From Wikipedia, the free encyclopedia

Matanuska-Susitna Valley shown shaded in red north of Anchorage, Alaska
Matanuska-Susitna Valley shown shaded in red north of Anchorage, Alaska

Matanuska-Susitna Valley (/mætəˈnskəsˈsɪtnə/) (known locally as the Mat-Su or The Valley) is an area in Southcentral Alaska south of the Alaska Range about 35 miles (56 km) north of Anchorage, Alaska.[1] It is known for the world record sized cabbages and other vegetables displayed annually in Palmer at the Alaska State Fair.[2] It includes the valleys of the Matanuska, Knik, and Susitna Rivers.[3] 11,000 of Mat-Su Valley residents commute to Anchorage for work (as of 2008).[4] It is the fastest growing region in Alaska and includes the towns of Palmer, Wasilla, Big Lake, Houston, Willow, Sutton, and Talkeetna.[1]

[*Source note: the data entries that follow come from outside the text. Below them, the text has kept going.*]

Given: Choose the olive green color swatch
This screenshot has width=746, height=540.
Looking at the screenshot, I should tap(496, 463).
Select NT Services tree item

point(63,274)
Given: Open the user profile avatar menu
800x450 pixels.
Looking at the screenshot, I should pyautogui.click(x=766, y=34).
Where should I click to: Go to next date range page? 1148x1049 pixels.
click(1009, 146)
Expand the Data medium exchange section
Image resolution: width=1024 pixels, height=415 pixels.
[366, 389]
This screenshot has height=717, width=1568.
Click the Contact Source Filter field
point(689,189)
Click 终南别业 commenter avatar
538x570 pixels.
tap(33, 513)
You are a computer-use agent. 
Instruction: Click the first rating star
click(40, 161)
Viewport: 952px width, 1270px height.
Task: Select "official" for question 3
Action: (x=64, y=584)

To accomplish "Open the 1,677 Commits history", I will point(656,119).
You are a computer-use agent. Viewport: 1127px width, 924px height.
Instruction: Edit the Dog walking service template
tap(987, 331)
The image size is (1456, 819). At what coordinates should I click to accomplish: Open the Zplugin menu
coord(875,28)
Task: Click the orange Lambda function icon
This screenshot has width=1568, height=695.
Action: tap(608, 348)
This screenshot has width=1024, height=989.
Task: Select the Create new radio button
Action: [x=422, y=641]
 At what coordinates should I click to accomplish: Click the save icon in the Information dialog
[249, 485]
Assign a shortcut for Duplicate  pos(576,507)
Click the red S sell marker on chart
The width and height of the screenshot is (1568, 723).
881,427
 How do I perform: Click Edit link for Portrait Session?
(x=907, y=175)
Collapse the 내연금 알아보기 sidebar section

The valleys are shaped by three mountain ranges: the Alaska Range, the Talkeetna Mountains and the Chugach Mountains.[3] The Matanuska-Susitna Valley was carved by glaciers leaving thousands of lakes.[5] The Mat-Su rivers and lakes are home to the spawning grounds of chinook, coho, sockeye, pink, and chum salmon.[6] The area is home to 31 state parks and campgrounds.[7]

The 23,000-square-mile (60,000 km2) Matanuska-Susitna Borough[8] (the Alaskan equivalent of a county)[3] governs the Mat-Su Valley. According to the 2010 Census, the borough's population is 88,995, a 50% increase since 2000.[9]

The area now known as Palmer was first inhabited by Athabaskan Indians. Wasilla was first inhabited by the Dena'ina Indians. The city was founded when the Alaska Railroad was constructed in 1917. Knik, the first boom-town in the valley, predates Wasilla. In 1893 the Alaska Commercial Company was built at Knik, and in 1898 Knik was settled by trappers and gold miners. Talkeetna began in the late 1890s, with the construction of a trading station and later the Alaska Railroad. Today, Talkeetna serves as the starting point for mountaineers who climb Denali.[10]

The Mat-Su Valley was explored by Russians in 1818.

In 1935, as part of the New Deal 203 families from the Midwest travelled to Alaska and started the Matanuska Valley Colony.[11] Families were specifically chosen from the states of Minnesota, Wisconsin and Michigan, due to their similarly cold winter climates.[12]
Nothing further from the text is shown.